The CyberNews team conducted an ethical hacking experiment in collaboration with The Daily Mail that involved trying to hack three of their journalists during a six-week period. You can read the full report here.
“We thought accessing this kind of data would be harder as they are publicly exposed people who would be cautious about their details,” the ethical hacker behind the Daily Mail attack said.
The Daily Mail journalists who agreed to be hacked by CyberNews were frightened by the results that, according to those journalists, should be a wake-up call for every reader. You can read their full report here.
So you tried to hack three Daily Mail journalists. What were your expectations - how long did you think it would take, and what data you were looking for? CyberNews asked.
Well, my expectations were to find data from oversharing.
Initially our goal was to collect the data that had been overshared on social profiles and find patterns from old leaked passwords.
So you used white hat hacking techniques. How are they different from black hat hacking? And how different could the results have been if you would have used black hat hacking and didn’t have any ethical considerations?
The difference there is that there are communities of criminals that act as one. Together, they offer services and tools to help achieve the same goal - which is profit.
That’s the main issue with this process, we couldn’t give any information about targets to third parties - for their safety. There are certain services that only do one thing, for example: background checks, sim swapping and so on. So, without access to these things, our options are pretty limited, and we have to do everything alone.
You applied 4 different social engineering techniques. Which one was the most interesting for you? Do you need more than just hacking knowledge for social engineering? Some psychological insights?
Well, I can say that psychological insights definitely help – you can notice how the target is reacting, then act accordingly.
It is both an interesting and difficult task to call the targets directly because in most cases you only have one chance. Usually, it never goes to plan so you have to be ready to improvise.
What is special about using social engineering techniques? Did you work at night?
We tried to call the target in the morning. The reasoning behind this is that the target would be preoccupied and less suspicious about our call.
What personal data were you able to obtain using the white hat hacking techniques?
Strictly from oversharing and social media profiles we were able to obtain addresses, dates of birth, phone numbers and even mothers’ maiden names.
What could a malicious actor do with all this data you managed to obtain? What damage could this do to a person whose data has been obtained? Please be explicit about this.
Well, the thing here is that initially you have to launch a sophisticated, targeted attack against the person knowing this kind of data. Then after that only the criminal’s imagination is what’s stopping them from doing anything they want.
Even a small amount of oversharing could lead to a huge financial loss.
You tried to hack three different people. And the results are quite different. Were they easy targets? How might the fact that they knew that something was going on have impacted the result?

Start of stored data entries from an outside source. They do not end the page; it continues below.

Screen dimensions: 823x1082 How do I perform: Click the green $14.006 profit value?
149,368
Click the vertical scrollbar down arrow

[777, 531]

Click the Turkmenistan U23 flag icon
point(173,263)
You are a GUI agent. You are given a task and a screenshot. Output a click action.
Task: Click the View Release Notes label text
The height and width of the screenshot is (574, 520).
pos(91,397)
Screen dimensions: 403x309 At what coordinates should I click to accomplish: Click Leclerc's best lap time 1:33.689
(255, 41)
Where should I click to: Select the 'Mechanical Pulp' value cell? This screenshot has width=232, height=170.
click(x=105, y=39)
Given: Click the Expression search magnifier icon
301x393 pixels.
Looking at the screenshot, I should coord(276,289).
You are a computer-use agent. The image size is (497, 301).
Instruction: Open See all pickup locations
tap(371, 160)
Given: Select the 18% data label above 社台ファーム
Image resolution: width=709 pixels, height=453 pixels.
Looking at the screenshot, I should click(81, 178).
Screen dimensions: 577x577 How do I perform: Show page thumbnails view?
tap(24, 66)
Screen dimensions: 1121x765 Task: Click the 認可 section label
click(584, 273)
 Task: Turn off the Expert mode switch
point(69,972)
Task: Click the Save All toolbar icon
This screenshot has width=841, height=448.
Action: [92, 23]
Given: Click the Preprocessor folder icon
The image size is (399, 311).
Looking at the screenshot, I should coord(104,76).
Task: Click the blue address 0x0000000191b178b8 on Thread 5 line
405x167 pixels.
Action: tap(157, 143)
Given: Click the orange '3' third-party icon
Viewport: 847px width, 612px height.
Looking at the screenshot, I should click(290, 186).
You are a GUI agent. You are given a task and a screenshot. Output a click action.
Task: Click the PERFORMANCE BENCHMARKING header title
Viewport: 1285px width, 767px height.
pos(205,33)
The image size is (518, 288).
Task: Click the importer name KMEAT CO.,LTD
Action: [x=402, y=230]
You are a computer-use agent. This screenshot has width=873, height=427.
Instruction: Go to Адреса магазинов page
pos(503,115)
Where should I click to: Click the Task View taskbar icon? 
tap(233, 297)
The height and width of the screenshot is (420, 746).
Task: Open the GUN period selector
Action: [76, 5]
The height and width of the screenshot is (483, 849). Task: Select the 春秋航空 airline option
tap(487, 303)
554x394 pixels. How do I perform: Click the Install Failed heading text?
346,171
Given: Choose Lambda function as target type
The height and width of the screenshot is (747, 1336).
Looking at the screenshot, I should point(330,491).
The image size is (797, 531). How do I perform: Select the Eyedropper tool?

We thought accessing this kind of data would be harder as they are publicly exposed people, who would be cautious about their details. Also, we noticed that one of the passwords had been changed quite recently, and the previous password did not work.
This resulted in us not being able to get access to that account.
It might be easier for people to protect themselves from you because you have ethical considerations. But how can someone protect themselves from those black hat hackers who don’t have any ethical considerations whatsoever?
In this case I have three main tips that could save you from these attacks: the most important is to enable two factor authentication (2FA in short) for all of your accounts! Not just payment, but every single account - especially as every account you have can lead to more information about you online.
Next, use a reputable password manager, for every one of your passwords.
Another step is to set all your social media profiles as private, and make sure not to overshare information because every single link for a black hat hacker is a good link!